Microsoft May Finally Be Done Fighting Over Activision – And It Cost $250 Million

Four years after the Activision Blizzard acquisition, Microsoft may finally be able to close one of the deal’s last major legal battles. The company has agreed to a $250 million settlement in a lawsuit filed by Swedish pension fund Sjunde AP-Fonden, which claimed that Activision sold itself too quickly and too cheaply.

 

According to Reuters, Microsoft has agreed to a $250 million settlement in a lawsuit brought by the Swedish pension fund Sjunde AP-Fonden over the acquisition of Activision Blizzard. In simple terms, the dispute centered on the allegation that Activision moved too fast and accepted too little when it agreed to be bought by Microsoft.

Microsoft paid $69 billion for Activision Blizzard in the 2022 deal, a huge sum by any measure. Later that year, however, as GameFile reported, Sjunde AP-Fonden, also known as AP7, filed suit. The pension fund alleged that former Activision CEO Bobby Kotick rushed the deal in order to avoid fallout from reports of sexual misconduct at the company, while also protecting his own massive payout from the acquisition.

 

Kotick Countersued, And Embracer Was Dragged Into The Story

 

Kotick filed his own countersuit, arguing that the AP7 lawsuit was at least partly “aimed to help pave the way for [Swedish game company] Embracer to increase its foothold in the California market at the expense of Activision.” Embracer responded by saying it was “humbled” by the claim, but denied it, adding that “we did not and do not need any help from a Swedish pension fund in competing with Activision.”

All of this happened before Embracer’s later $2 billion implosion. At that point, the company was still on a major roll and was widely seen as one of the most aggressively expanding players in the video game industry.

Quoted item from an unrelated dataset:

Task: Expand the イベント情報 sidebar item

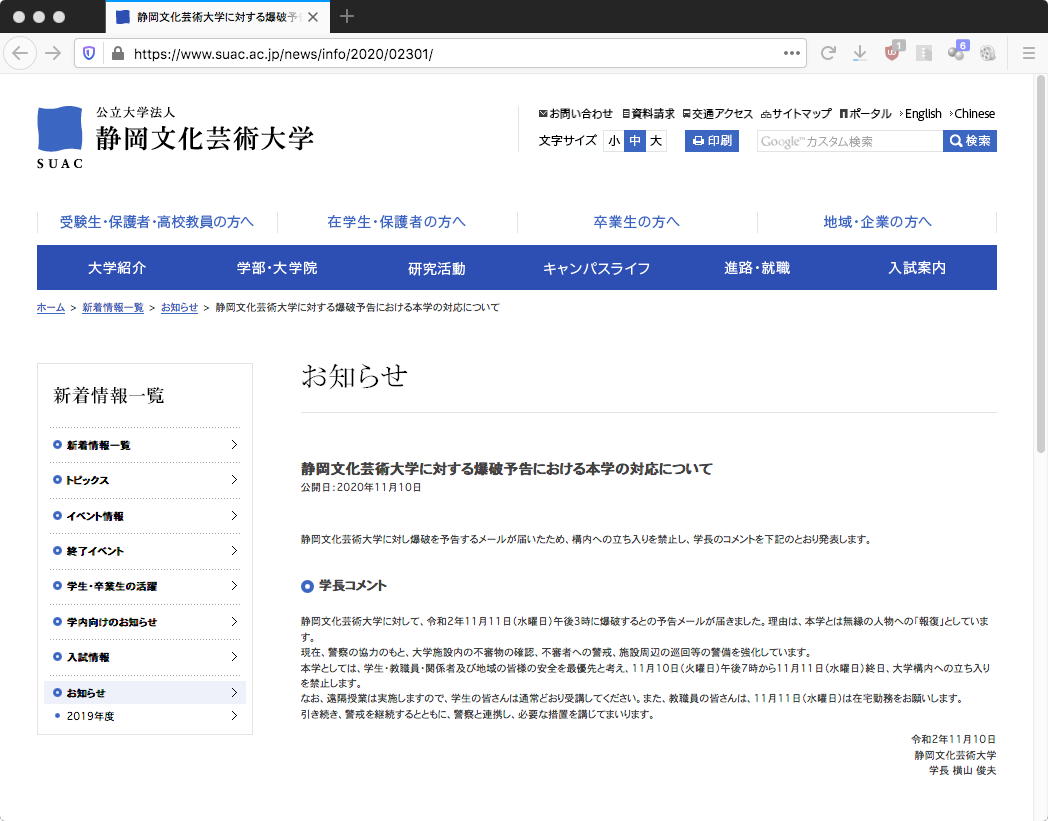Action: click(145, 516)
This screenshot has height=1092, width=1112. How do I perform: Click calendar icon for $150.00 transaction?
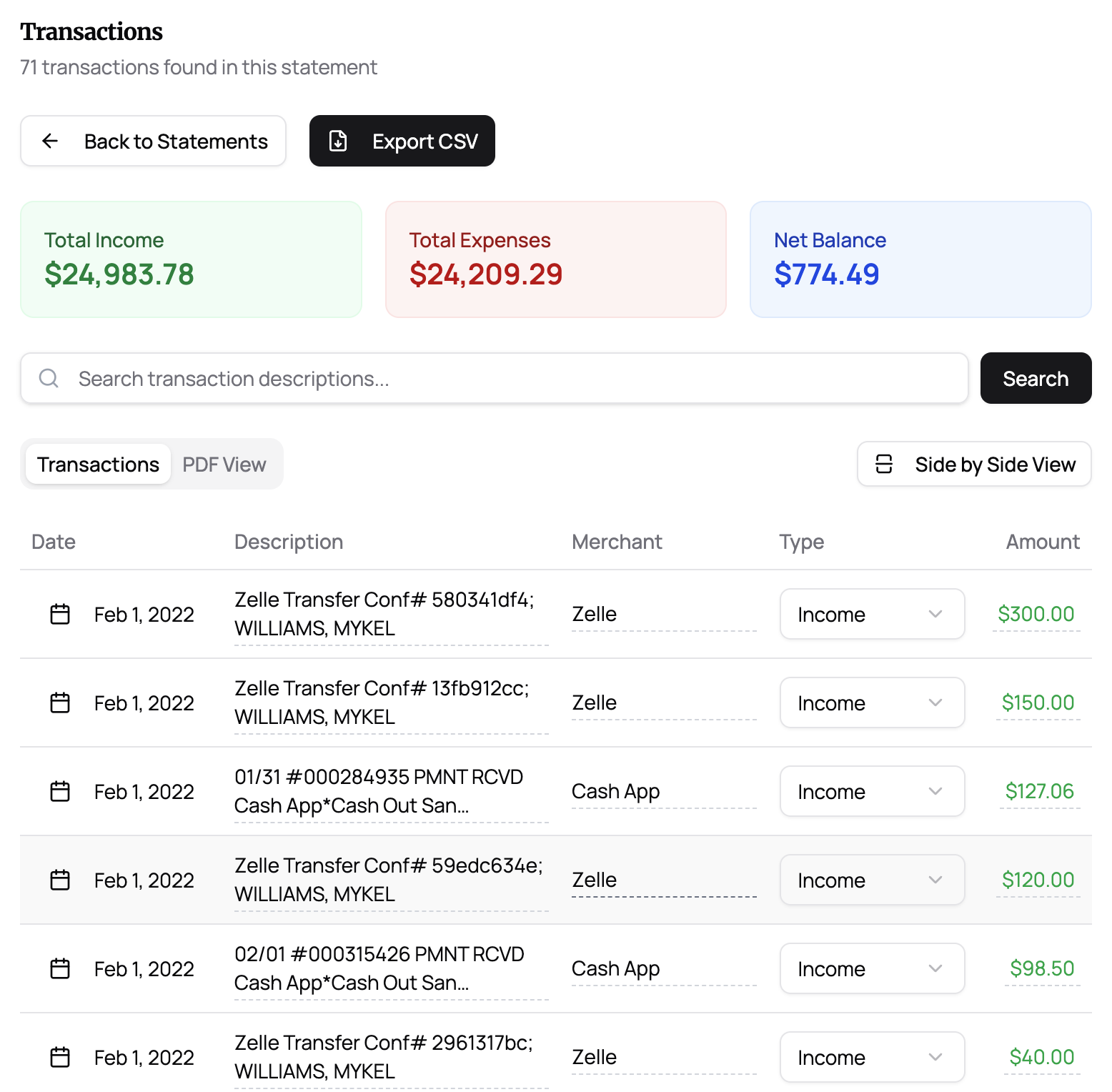[x=60, y=703]
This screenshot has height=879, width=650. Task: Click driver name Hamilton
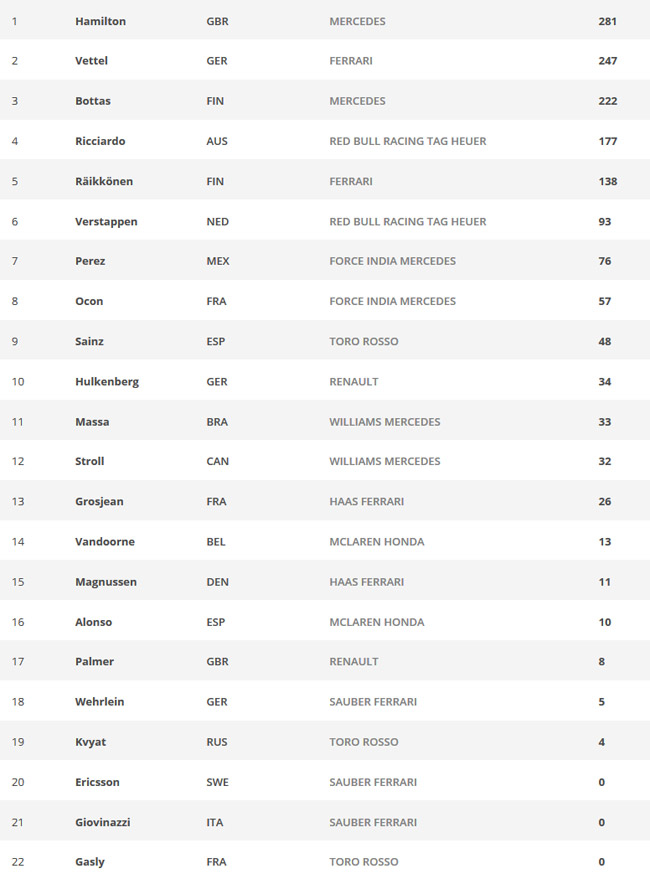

That gave the case an especially unusual side story: a Swedish pension fund, an American gaming giant, Microsoft, Bobby Kotick and the still-expanding Embracer all ended up tangled in the same legal mess.

Now, however, all of that is essentially water under the bridge. The $250 million settlement means the lawsuit goes away, along with the countersuits filed by Kotick and Microsoft. After four years, Microsoft can put one of the last major legal aftershocks of the Activision Blizzard acquisition behind it.

 

$250 Million Is A Lot Of Money – But Not Next To The Activision Deal

 

$250 million sounds like an enormous amount of money, and of course, it is. For Microsoft, however, it is less than one-half of one percent of the original $69 billion acquisition price. In other words, this is less a financial shock than a costly closing fee. From the company’s perspective, it is closer to tossing a few extra coins onto the end of an already gigantic transaction.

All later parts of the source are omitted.